PJ had taken control of the card through use of a card that only lasts until the end of the turn (or phase, I can't recall). So then control would then switch back to the original controller. And the FAQ has this rule:

(v1.0) Gaining Control
If a card effect allows you to take control of a card, move that card into your playing area. If that card is an attachment, immediately attach it to an eligible card you control. (If you cannot, then you may not take control of the attachment.)

So when he regains control of Expendable Muscle - Attachment, it detaches from whatever PJ attached it to, and now the new controller has to attach it to something. Note, if the new controller has no characters, he'd actually have to attach it to one of PJ's characters I believe. Neato.

KallistiBRC said:

(v1.0) Gaining Control
If a card effect allows you to take control of a card, move that card into your playing area. If that card is an attachment, immediately attach it to an eligible card you control. (If you cannot, then you may not take control of the attachment.)

hmm, what an odd rule. Generally card games aren't that forgiving to cards that attach to other cards.

the card is attach to a character you control so it would discard. also i dont think they would get to reattach it........how does repo man play???

PearlJamaholic said:

the card is attach to a character you control so it would discard. also i dont think they would get to reattach it........how does repo man play???

the "attach to a character you control" only applies when expendable muscle's effect goes off. Once the effect is resolved and it is an attachment, it not longer cares who it is attached to. Luckily, the gaining control rule that was previously quoted allows the original owner to take the card back and reattach it a new character. With Repo Man attachments can be moved from oppenent's characters to your own as per the Gaining Control rule.

from the faq.

"Any time an attachment has a
requirement that is not met, it is
immediately discarded from play.
For example, if an attachment had
the requirement “Attach to Servitor
only,” and if the card to which it was
attached loses the Servitor subtype, the
attachment would be discarded."

since the attachment is no longer controlled by the player that has it attached the 'attach to a character you control' part isnt being met.
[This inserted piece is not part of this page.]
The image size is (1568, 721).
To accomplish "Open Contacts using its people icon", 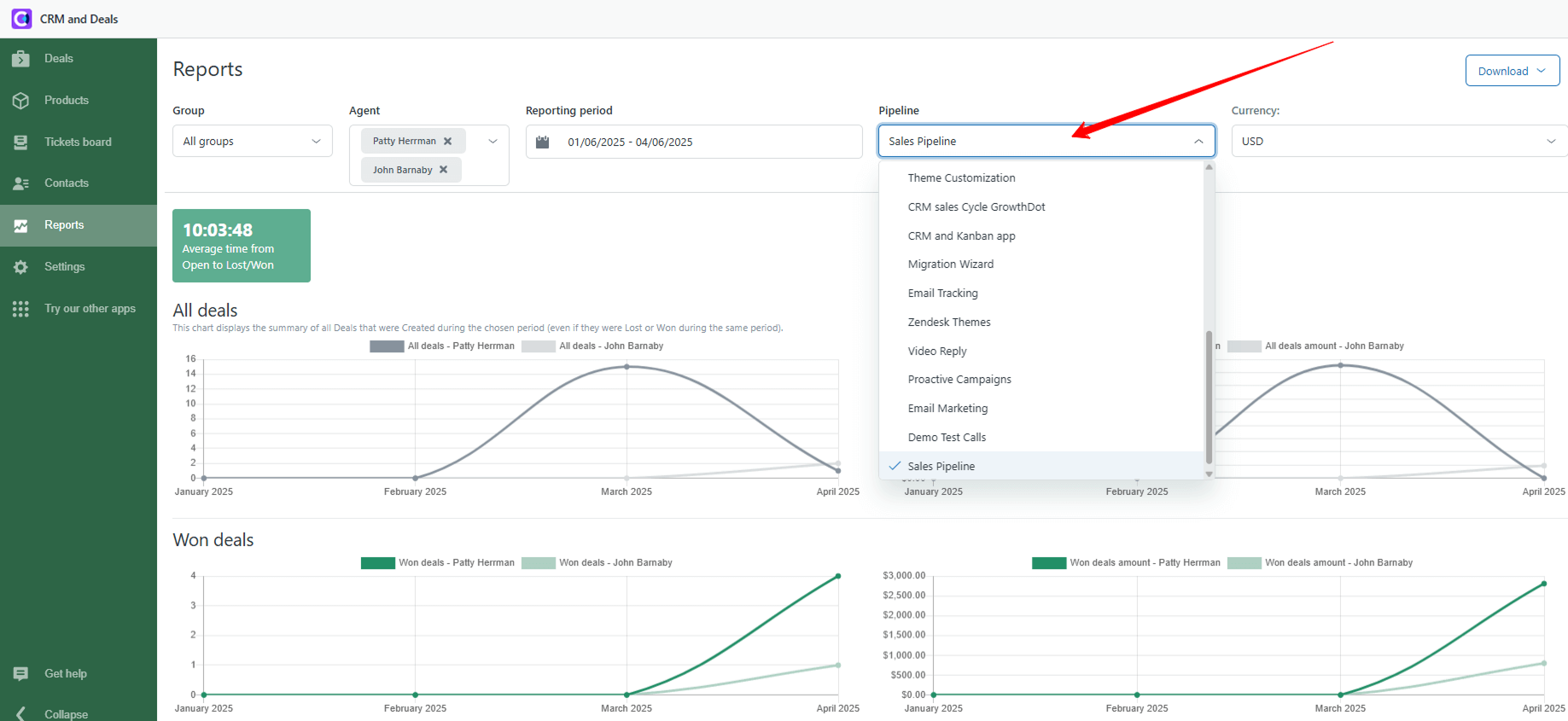I will (x=21, y=183).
yes but the problem is to know if with the blind submission, you return the control of the expendable muscle at the end of the phase. The blind submission says you take "control of a character". At the end of the phase the expendable muscle is no more a character; it's a support card. So I will say, you can't return a character to your opponent, so you return nothing. You keep control of the expendable muscle attached to your character.

PearlJamaholic said:

since the attachment is no longer controlled by the player that has it attached the 'attach to a character you control' part isnt being met.

That's great, Except the requirement of "attach to a character you control" isn't part of the Attachment Expendable Muscle. It is part of the effect generated by the Character Expendable Muscle. The only text present on Expendable Muscle while it's an attachment is "Attached character gains Toughness +1 and Willpower."

GrimWizard said:

That's great, Except the requirement of "attach to a character you control" isn't part of the Attachment Expendable Muscle. It is part of the effect generated by the Character Expendable Muscle. The only text present on Expendable Muscle while it's an attachment is "Attached character gains Toughness +1 and Willpower."

yeah i guess it isnt part of the attachment box. but then dadajef is could be right too.

i emailed ffg about this the other week and still no response. it would be nice to get a clear answer even though it now seems both cases would allow me to keep the card attached, but for future reference it would be nice since this is kinda a tricky play.